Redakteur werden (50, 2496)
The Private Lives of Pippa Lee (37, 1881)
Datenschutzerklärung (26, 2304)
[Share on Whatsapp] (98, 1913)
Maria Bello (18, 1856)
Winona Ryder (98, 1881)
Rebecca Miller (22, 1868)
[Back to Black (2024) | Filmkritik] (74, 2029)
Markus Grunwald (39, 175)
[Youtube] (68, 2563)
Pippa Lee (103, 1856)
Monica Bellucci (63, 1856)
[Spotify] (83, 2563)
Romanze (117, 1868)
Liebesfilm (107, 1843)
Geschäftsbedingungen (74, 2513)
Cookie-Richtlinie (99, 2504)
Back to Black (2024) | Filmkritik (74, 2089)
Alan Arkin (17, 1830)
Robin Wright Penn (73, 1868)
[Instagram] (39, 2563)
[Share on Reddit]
◇ ◇ ◇ ◇ ◇ ◇ ◇
*ACTIVITY*.
Reproduce each entry exactly, leaving out nothing.

*ANSWER TO THE PROBLEM*.
Redakteur werden (50, 2496)
The Private Lives of Pippa Lee (37, 1881)
Datenschutzerklärung (26, 2304)
[Share on Whatsapp] (98, 1913)
Maria Bello (18, 1856)
Winona Ryder (98, 1881)
Rebecca Miller (22, 1868)
[Back to Black (2024) | Filmkritik] (74, 2029)
Markus Grunwald (39, 175)
[Youtube] (68, 2563)
Pippa Lee (103, 1856)
Monica Bellucci (63, 1856)
[Spotify] (83, 2563)
Romanze (117, 1868)
Liebesfilm (107, 1843)
Geschäftsbedingungen (74, 2513)
Cookie-Richtlinie (99, 2504)
Back to Black (2024) | Filmkritik (74, 2089)
Alan Arkin (17, 1830)
Robin Wright Penn (73, 1868)
[Instagram] (39, 2563)
[Share on Reddit]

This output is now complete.